WEDNESDAY, SEPTEMBER 30
Pearl Jam, Ben Harper & Relentless7 at the Gibson Amphitheatre
With the possible exception of Fucked Up, Pearl Jam are probably the last band in the world you’d expect to pair with a big-box retailer to distribute a new studio album. As of this past Tuesday, though — provided you’re among the great number of Americans who live without the Internet in a city without a mom-and-pop record store — the only place to buy PJ’s Backspacer is Target. (While you’re there you can pick up Christina Aguilera’s Target-only Keeps Gettin’ Better: A Decade of Hits.) Backspacer is a back-to-basics blast of post-grunge rock that feels as vital as anything they’ve done before; it should silence skeptics who think these indie-minded Seattlites have gone (or stayed) corporate in more than a technical sense. Folk-rock fave Ben Harper released his first album with Relentless7 (instead of the Innocent Criminals) earlier this year; like much of his work, it’s a little dull but certainly means well. Also Thurs. (Mikael Wood)
Seasons at the Silverlake Lounge
Highland Park’s Seasons really pile on the shimmering keyboards, fuzz-heavy guitars, saturated synths, loads of effects pedals and an occasional beating laptop, accordion or harmonica riffing in the background. It’s a messy place to start, but the pieces always fall together to form a dreamy emo-pop concoction. Needless to say, Seasons’ sound is full and showy, building up to great heights then lilting low into soft, cuddly breakdowns. These guys are true sentimentalists, with their Christmas lights strewn on the stage and “I Heart Highland Park” stickers on their gear, hints of late nights listening to the Cure and the Beatles’ love songs over and over again are evident in the their work. But these six Eastside bros (plus other musical pals who get thrown into the mix from time to time) aren’t all goo on the inside. They’re not afraid to show their man feelings because they can shred too — especially when they channel their inner jam band. After releasing their EP Summer in August — with help from the Movies’ Timothy James — they’ve played around town a ton (at L’Keg, Mr. T’s and Echo Curio) and made a place for themselves on several “band to watch” lists. (Wendy Gilmartin)
◆ ◆ ◆ ◆ ◆ ◆ ◆
- [SET PROBLEM A]:
Please reproduce the records word for word, starting with the line that contains "Click the Zip Code label" and going on through the end of the records.

[Entries on finding words and elements]
◆ ◆ ◆ ◆ ◆ ◆ ◆
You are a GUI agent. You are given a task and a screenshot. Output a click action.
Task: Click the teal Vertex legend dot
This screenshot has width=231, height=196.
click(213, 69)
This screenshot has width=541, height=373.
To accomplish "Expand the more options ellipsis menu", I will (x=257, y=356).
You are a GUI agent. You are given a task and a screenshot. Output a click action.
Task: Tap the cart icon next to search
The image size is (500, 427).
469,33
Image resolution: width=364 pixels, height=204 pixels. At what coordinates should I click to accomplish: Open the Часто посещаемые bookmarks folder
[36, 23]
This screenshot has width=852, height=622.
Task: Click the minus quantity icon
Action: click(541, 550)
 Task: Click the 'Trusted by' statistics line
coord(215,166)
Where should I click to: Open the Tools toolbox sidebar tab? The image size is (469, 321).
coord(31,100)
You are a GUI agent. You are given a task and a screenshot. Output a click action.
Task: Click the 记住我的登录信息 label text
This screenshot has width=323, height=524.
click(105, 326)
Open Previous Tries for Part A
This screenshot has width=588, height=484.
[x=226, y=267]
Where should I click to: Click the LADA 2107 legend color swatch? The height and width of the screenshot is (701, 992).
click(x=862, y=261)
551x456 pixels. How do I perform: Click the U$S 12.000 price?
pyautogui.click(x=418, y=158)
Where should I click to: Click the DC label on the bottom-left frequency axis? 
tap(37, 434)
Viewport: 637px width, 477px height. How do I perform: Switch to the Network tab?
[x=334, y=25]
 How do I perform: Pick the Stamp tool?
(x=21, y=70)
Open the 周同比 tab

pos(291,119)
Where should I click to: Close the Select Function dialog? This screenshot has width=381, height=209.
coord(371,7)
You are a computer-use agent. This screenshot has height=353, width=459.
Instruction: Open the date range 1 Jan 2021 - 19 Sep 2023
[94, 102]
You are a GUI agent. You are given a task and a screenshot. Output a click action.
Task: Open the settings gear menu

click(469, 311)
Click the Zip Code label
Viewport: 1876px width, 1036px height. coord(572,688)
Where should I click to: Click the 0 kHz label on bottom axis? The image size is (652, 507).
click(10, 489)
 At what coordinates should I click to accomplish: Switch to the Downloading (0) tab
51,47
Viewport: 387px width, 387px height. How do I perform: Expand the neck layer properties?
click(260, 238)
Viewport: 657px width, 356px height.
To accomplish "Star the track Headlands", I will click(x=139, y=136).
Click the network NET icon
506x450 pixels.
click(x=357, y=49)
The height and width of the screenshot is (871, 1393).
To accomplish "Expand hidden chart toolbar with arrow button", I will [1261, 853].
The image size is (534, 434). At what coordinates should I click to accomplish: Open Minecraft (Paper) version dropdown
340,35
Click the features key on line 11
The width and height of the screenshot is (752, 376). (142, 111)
◆ ◆ ◆ ◆ ◆ ◆ ◆
- [SET PROBLEM B]:
Write out the entire concert listings text again word for word.

- [WRITTEN SOLUTION A]:
Click the Zip Code label
Viewport: 1876px width, 1036px height. coord(572,688)
Where should I click to: Click the 0 kHz label on bottom axis? The image size is (652, 507).
click(10, 489)
 At what coordinates should I click to accomplish: Switch to the Downloading (0) tab
51,47
Viewport: 387px width, 387px height. How do I perform: Expand the neck layer properties?
click(260, 238)
Viewport: 657px width, 356px height.
To accomplish "Star the track Headlands", I will click(x=139, y=136).
Click the network NET icon
506x450 pixels.
click(x=357, y=49)
The height and width of the screenshot is (871, 1393).
To accomplish "Expand hidden chart toolbar with arrow button", I will [1261, 853].
The image size is (534, 434). At what coordinates should I click to accomplish: Open Minecraft (Paper) version dropdown
340,35
Click the features key on line 11
The width and height of the screenshot is (752, 376). (142, 111)

- [WRITTEN SOLUTION B]:
WEDNESDAY, SEPTEMBER 30
Pearl Jam, Ben Harper & Relentless7 at the Gibson Amphitheatre
With the possible exception of Fucked Up, Pearl Jam are probably the last band in the world you’d expect to pair with a big-box retailer to distribute a new studio album. As of this past Tuesday, though — provided you’re among the great number of Americans who live without the Internet in a city without a mom-and-pop record store — the only place to buy PJ’s Backspacer is Target. (While you’re there you can pick up Christina Aguilera’s Target-only Keeps Gettin’ Better: A Decade of Hits.) Backspacer is a back-to-basics blast of post-grunge rock that feels as vital as anything they’ve done before; it should silence skeptics who think these indie-minded Seattlites have gone (or stayed) corporate in more than a technical sense. Folk-rock fave Ben Harper released his first album with Relentless7 (instead of the Innocent Criminals) earlier this year; like much of his work, it’s a little dull but certainly means well. Also Thurs. (Mikael Wood)
Seasons at the Silverlake Lounge
Highland Park’s Seasons really pile on the shimmering keyboards, fuzz-heavy guitars, saturated synths, loads of effects pedals and an occasional beating laptop, accordion or harmonica riffing in the background. It’s a messy place to start, but the pieces always fall together to form a dreamy emo-pop concoction. Needless to say, Seasons’ sound is full and showy, building up to great heights then lilting low into soft, cuddly breakdowns. These guys are true sentimentalists, with their Christmas lights strewn on the stage and “I Heart Highland Park” stickers on their gear, hints of late nights listening to the Cure and the Beatles’ love songs over and over again are evident in the their work. But these six Eastside bros (plus other musical pals who get thrown into the mix from time to time) aren’t all goo on the inside. They’re not afraid to show their man feelings because they can shred too — especially when they channel their inner jam band. After releasing their EP Summer in August — with help from the Movies’ Timothy James — they’ve played around town a ton (at L’Keg, Mr. T’s and Echo Curio) and made a place for themselves on several “band to watch” lists. (Wendy Gilmartin)